Required keys: `track`, `compositeTrack` (default: `on`), `parent` (default: `None`), `shortLabel`, `longLabel`, `type`.

#### SampledCompositeTrack

A convenience helper that produces a sampled subset of a CompositeTrack automatically. Useful when you have many samples and want to produce a smaller subset for quick browsing.

```python
bigtrack.SampledCompositeTrack(
    full_track: bigtrack.CompositeTrack,
    number: int,  # number of sampled child tracks from full_track
    random_seed: int = 0,
    suffix: str = "_subset",
    **kwargs,  # kwargs to override
)
```

#### SuperTrack

A superTrack provides a higher-level container that can contain multiple composite tracks or plain tracks. See UCSC docs for [super track settings](https://genome.ucsc.edu/goldenpath/help/trackDb/trackDbHub.html#superTrack).

Required keys: `track`, `superTrack` (default: `on`), `parent` (default: `None`), `shortLabel`, `longLabel`.

#### MultiWig

A multiWig track enables the simultaneous display and comparison of multiple wiggle signal tracks. See UCSC docs for [multiWig settings](https://genome.ucsc.edu/goldenpath/help/trackDb/trackDbHub.html#multiWig).

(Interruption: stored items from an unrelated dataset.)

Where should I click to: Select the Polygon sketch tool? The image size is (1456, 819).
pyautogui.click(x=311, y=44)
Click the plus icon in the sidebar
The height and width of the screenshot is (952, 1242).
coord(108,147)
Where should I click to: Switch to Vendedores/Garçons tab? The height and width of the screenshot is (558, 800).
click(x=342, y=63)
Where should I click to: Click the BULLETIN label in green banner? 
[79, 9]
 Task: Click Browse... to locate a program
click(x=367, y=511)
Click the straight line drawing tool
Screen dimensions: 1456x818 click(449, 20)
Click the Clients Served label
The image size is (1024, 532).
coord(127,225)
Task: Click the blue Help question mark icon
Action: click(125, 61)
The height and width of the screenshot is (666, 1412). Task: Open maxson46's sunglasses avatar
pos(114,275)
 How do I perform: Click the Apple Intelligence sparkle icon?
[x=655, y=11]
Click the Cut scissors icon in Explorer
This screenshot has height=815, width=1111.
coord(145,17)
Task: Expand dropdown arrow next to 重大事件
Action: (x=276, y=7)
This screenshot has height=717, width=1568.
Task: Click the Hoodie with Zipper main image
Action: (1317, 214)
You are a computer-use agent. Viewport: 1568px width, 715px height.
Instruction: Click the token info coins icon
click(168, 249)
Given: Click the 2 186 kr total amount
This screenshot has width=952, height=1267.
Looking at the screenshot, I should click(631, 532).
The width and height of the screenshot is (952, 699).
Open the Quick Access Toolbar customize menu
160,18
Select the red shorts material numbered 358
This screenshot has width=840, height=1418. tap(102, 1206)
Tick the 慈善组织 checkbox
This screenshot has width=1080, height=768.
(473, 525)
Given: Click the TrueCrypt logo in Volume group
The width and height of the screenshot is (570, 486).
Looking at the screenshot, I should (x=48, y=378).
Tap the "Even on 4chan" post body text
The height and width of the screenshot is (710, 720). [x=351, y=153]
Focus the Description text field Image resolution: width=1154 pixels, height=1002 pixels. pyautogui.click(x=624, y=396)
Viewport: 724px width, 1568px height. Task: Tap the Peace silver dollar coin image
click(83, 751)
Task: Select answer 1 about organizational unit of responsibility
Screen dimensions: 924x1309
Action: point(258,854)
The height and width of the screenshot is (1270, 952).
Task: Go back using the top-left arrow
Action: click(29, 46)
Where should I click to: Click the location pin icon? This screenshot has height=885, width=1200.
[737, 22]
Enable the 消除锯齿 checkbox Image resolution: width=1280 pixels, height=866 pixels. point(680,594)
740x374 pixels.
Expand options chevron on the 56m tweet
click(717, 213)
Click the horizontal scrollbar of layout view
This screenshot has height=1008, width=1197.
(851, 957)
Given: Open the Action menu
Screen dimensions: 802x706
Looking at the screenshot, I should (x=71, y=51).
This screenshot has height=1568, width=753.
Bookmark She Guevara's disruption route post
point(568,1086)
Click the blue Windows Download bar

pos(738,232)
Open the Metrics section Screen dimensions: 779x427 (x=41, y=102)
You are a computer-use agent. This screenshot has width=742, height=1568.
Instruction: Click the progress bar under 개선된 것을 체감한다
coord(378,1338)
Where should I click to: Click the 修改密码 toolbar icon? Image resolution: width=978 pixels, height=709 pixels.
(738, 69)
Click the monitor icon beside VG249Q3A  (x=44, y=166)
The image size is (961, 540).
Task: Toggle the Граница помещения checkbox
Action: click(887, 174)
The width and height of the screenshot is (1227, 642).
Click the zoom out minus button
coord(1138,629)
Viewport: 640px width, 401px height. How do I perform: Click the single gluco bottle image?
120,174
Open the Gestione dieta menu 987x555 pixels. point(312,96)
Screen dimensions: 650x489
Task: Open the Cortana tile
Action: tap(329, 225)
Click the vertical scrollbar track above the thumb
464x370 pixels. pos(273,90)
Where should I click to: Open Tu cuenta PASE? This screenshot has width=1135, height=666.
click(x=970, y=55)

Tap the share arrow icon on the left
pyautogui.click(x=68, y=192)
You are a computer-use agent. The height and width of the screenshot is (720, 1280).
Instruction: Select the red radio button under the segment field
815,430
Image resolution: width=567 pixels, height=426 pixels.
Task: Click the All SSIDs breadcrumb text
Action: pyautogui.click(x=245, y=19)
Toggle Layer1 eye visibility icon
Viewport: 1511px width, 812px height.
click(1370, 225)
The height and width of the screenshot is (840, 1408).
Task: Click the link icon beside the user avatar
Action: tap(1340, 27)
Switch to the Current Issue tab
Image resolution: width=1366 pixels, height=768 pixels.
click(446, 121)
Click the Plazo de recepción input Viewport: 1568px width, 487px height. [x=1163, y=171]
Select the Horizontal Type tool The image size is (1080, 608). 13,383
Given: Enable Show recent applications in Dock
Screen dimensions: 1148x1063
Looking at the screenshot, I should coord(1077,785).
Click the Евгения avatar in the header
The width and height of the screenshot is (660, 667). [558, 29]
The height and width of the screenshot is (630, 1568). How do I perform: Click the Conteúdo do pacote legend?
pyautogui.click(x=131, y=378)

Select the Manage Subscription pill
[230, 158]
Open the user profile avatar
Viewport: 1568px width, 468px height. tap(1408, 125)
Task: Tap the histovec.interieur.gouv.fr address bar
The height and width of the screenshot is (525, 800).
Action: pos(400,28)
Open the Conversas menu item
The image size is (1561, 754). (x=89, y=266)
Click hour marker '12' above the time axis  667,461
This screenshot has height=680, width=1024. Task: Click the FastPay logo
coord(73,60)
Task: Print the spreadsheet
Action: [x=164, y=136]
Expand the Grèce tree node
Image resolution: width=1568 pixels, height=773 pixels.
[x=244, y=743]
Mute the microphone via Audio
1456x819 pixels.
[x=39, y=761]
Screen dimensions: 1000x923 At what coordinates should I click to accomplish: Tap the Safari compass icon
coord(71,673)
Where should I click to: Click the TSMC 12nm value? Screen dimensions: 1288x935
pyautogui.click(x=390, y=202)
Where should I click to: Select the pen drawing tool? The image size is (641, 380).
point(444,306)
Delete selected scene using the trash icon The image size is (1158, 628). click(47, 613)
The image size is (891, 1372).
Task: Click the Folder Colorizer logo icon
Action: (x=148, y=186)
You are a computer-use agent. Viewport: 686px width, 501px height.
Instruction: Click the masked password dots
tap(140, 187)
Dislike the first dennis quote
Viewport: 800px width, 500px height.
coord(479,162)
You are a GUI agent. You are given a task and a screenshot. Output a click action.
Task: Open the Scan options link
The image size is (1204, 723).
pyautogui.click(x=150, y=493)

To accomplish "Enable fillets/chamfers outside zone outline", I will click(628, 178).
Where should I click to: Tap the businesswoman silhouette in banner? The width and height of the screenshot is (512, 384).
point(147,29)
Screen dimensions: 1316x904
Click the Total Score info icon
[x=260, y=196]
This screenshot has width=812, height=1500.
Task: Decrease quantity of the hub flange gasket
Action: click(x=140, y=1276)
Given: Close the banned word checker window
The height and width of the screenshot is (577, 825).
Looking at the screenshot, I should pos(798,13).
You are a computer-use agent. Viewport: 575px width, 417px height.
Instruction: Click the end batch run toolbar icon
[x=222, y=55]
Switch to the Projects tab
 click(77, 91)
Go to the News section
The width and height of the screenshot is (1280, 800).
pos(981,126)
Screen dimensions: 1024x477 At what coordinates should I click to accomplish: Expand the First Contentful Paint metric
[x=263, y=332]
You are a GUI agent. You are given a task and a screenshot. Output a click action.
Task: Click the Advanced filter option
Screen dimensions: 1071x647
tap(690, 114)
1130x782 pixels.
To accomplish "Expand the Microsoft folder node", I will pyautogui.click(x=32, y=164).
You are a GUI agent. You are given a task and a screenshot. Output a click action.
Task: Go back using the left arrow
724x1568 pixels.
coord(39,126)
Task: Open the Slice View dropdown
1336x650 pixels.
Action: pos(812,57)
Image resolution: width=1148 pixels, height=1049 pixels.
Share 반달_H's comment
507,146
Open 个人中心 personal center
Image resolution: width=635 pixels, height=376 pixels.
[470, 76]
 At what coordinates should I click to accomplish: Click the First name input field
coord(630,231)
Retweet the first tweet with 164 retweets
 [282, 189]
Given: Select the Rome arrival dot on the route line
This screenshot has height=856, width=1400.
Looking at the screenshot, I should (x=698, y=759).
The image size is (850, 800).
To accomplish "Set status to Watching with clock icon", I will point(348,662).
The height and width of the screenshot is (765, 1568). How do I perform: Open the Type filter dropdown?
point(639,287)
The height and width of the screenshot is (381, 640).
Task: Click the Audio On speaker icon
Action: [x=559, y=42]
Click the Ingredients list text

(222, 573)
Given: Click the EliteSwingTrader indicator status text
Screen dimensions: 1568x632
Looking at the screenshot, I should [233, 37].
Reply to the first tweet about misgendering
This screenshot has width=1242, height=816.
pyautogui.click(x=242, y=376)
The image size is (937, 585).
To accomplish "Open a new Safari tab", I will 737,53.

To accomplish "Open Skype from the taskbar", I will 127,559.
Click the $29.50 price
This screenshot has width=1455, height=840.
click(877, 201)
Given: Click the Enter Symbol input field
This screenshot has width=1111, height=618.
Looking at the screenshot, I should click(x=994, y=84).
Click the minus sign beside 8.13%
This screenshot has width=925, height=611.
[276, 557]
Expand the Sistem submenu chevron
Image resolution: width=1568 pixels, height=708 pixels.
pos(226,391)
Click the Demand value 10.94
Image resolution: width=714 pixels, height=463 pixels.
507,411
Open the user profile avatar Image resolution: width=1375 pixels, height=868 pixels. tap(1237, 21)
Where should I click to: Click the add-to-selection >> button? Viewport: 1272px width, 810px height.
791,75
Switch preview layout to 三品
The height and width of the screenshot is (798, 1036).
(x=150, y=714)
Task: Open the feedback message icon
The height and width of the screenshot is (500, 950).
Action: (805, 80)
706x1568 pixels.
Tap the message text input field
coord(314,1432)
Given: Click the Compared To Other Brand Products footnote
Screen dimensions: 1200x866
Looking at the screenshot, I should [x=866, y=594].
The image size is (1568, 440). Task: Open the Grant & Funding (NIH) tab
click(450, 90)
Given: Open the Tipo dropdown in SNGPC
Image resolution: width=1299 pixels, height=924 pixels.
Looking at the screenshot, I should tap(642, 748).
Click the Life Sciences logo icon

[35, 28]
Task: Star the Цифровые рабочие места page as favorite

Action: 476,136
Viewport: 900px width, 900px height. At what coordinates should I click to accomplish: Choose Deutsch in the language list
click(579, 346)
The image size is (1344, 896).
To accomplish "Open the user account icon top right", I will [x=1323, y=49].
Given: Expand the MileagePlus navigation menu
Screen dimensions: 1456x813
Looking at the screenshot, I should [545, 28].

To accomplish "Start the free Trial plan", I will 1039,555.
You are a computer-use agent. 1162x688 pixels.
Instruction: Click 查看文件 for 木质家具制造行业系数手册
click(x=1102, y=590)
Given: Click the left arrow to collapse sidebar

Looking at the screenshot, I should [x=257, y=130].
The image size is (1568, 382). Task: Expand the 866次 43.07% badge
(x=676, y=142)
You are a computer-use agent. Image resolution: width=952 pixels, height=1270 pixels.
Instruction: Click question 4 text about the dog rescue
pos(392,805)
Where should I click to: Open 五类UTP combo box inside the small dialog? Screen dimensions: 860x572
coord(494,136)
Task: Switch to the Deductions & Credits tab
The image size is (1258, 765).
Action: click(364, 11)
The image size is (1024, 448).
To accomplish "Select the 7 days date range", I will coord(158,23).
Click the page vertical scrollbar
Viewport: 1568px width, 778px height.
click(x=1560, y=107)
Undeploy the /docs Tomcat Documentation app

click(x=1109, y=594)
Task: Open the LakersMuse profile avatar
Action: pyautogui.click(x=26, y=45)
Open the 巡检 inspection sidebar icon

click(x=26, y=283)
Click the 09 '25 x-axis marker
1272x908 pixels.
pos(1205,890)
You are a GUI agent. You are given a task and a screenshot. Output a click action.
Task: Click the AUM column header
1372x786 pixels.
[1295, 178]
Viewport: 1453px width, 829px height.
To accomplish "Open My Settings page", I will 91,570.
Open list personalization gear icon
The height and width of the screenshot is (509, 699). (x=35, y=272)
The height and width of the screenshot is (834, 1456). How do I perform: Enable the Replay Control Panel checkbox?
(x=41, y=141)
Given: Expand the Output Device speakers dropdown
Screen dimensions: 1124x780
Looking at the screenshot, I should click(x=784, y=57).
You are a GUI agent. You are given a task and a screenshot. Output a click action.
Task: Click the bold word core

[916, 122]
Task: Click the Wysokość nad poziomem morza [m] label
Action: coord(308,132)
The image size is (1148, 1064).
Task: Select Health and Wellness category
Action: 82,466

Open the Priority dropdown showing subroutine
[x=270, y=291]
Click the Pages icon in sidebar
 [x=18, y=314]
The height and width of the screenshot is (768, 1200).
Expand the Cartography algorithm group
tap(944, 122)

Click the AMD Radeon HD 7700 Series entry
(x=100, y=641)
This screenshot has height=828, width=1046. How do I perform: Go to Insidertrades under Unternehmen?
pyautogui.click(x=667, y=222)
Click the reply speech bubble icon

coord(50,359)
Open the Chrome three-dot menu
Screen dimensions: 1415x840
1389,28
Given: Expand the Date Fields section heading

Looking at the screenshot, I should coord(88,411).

Required keys: `track`, `parent` (default: `None`), `container` (default: `multiWig`), `type` (default: `bigWig`), `shortLabel`, `longLabel`.

### Example

See codes for [T2T Macaque Hub](./trackhubs/generate_T2TMacaqueHub.py).

## Todo

- [ ] Add pre-flight checks while generating hubs
- [ ] Add automatic format conversion

## Acknowledgement

Thanks to the Python package [daler/trackhub](https://github.com/daler/trackhub).

## Citation

1. Zhang, S., Xu, N., Fu, L. *et al*. Integrated analysis of the complete sequence of a macaque genome. *Nature* (2025). [https://doi.org/10.1038/s41586-025-08596-w](https://doi.org/10.1038/s41586-025-08596-w)
2. Zhang, S. _et al_. A complete and near-perfect rhesus macaque reference genome: lessons from subtelomeric repeats and sequencing bias. _bioRxiv_ (2025). https://doi.org/10.1101/2025.08.04.668424

## License

This project is licensed under the MIT License — see the [LICENSE](./LICENSE) file for details.